En conséquence, il convient tenant compte tant de l’erreur commise par la premier juge que de l’évolution de la créance en cause d’appel d’infirmer partiellement la décision entreprise en ce qu’elle a ordonné la saisie des rémunérations de Mme [E] pour les sommes suivantes :
— 242.736, 51 euros en principal ;
— 1. 219, 67 euros au titre des intérêts arrêtés au 11 décembre 2023.
Statuant à nouveau de ce chef d’infirmation, il y a d’ordonner la saisie des rémunérations de Mme [E] pour les sommes suivantes :
— 97 834, 88 euros en principal ;
— 1. 260, 86 euros au titre des intérêts arrêtés au 2 octobre 2024
Soit un total de 99 095, 74 euros, hors frais de procédure.
S’agissant des frais de procédure évalués par le premier juge à la somme de 3 985, 47 euros, ceux ci sont parfaitement justifiés tant au titre des dépens de la condamnation définitive du 10 décembre 2021 à laquelle Mme [E] a été condamnée in solidum avec M. [C] qu’au titre des frais nécessités pour son exécution et au paiement de laquelle elle ne saurait échapper au regard de la régularité des actes antérieurs d’exécution qu’elle n’a pas contestés et de la validité de la présente procédure de saisie des remunérations ou au regard de sa bonne foi qui ne constitue pas un motif de nature à l’éxonérer de ce paiement. La décision entreprise sera donc confirmée en ce qu’elle a ordonné la saisie des rémunérations pour le montant de ces frais.
Sur l’article 700 du code de procédure civile et les dépens.
L’équité ne commande pas de faire bénéficier aux parties des dispositions de l’article 700 du code de procédure civile. Elles seront déboutées de ce chef de demande.

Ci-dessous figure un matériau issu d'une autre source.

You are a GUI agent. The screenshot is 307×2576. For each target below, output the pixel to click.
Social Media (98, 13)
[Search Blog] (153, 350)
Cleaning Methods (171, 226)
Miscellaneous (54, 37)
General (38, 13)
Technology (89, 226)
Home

Mme [E] qui succombe partiellement à l’instance d’appel et alors même qu’il est fait droit à la demande de saisie des rémunérations de la Caisse Régionale de Crédit Mutuel du Languedoc sera condamnée aux dépens de l’instance d’appel.
PAR CES MOTIFS
Confirme la décision entreprise sauf en ce qu’elle a ordonné la saisie des rémunrétions de Mme [L] [E] pour les sommes suivantes :
— 242.736, 51 euros en principal ;
— 1. 219, 67 euros au titre des intérêts arrêtés au 11 décembre 2023.

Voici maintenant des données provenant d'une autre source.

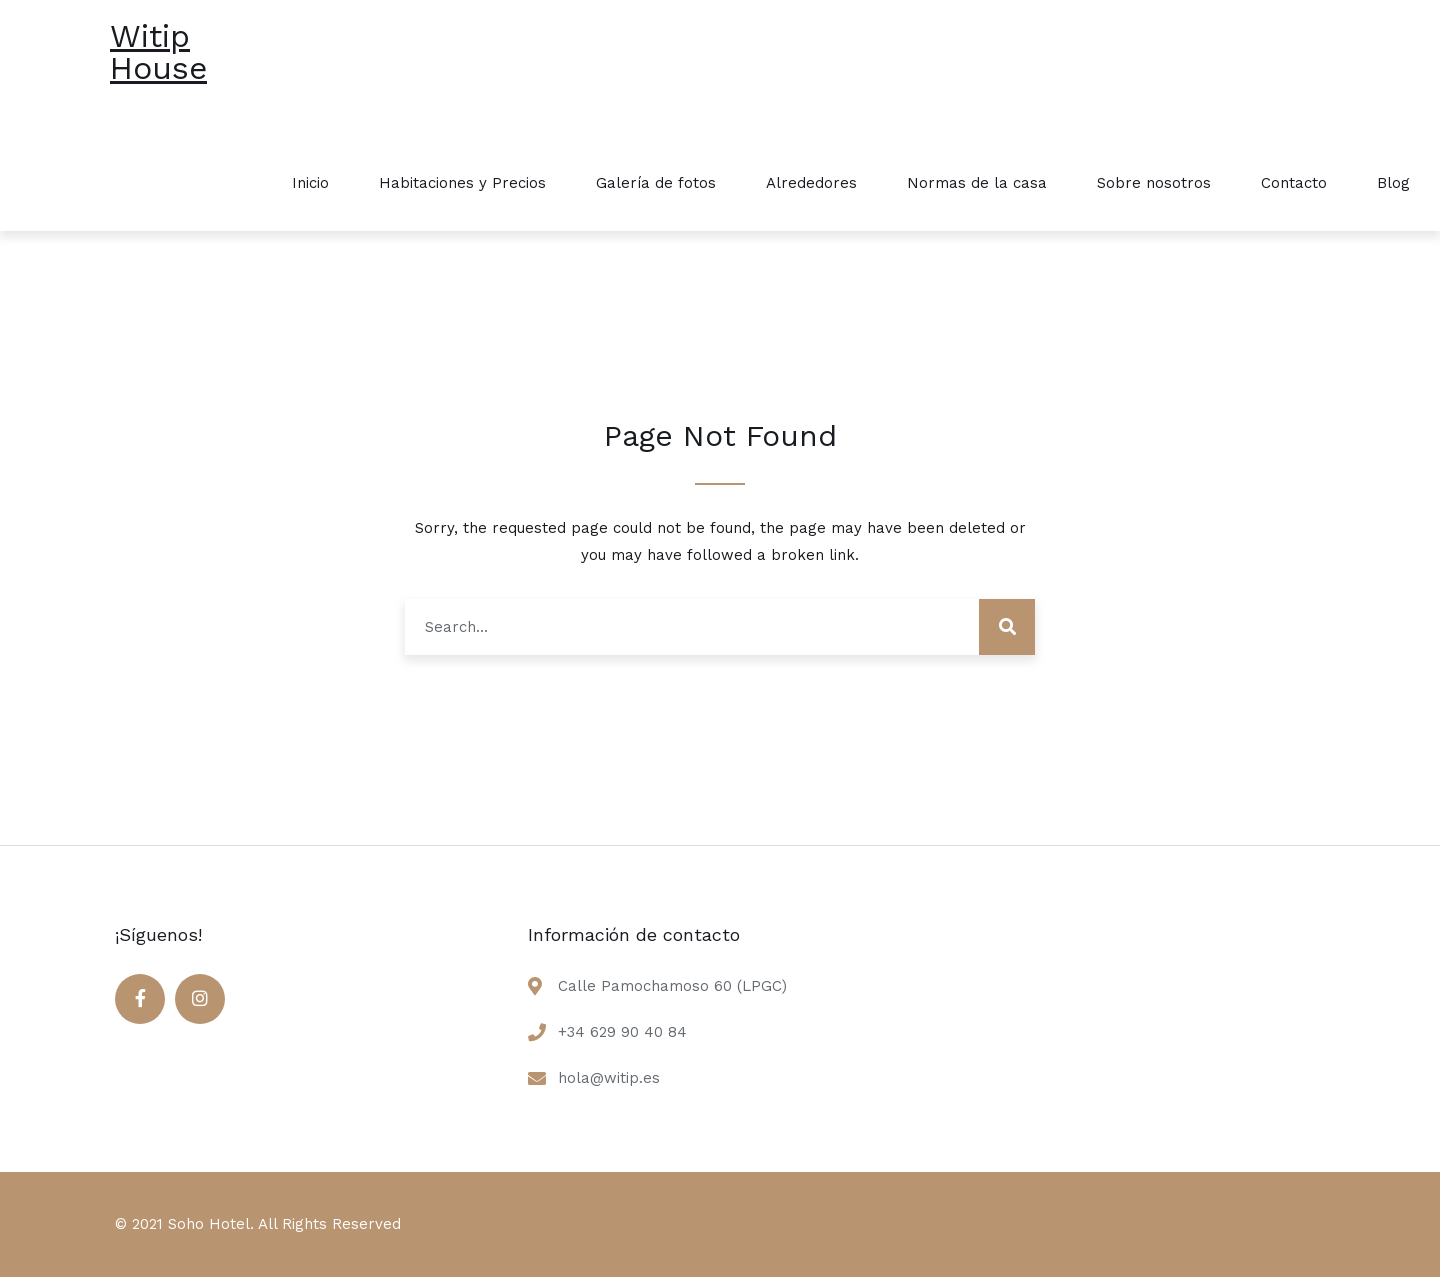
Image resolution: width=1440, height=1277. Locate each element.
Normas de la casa (977, 183)
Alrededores (811, 183)
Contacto (1294, 183)
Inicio (310, 183)
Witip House (158, 52)
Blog (1393, 183)
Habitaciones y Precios (462, 183)
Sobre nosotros (1154, 183)
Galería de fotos (656, 183)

Statuant à nouveau de ce chef d’infirmation,
Ordonne la saisie des rémunérations de Mme [L] [E] pour les sommes suivantes :
— 97 834, 88 euros en principal ;
— 1. 260, 86 euros au titre des intérêts arrêtés au 2 octobre 2024
Y ajoutant,
— rejette le moyen soulevé par Mme [L] [E] et tiré du caractère inssaisissable de ses revenus,
— rejette la demande formée par chacune des parties en vertu de l’article 700 du code de procédure civile ;
— condamne Mme [L] [E] aux dépens de l’instance d’appel.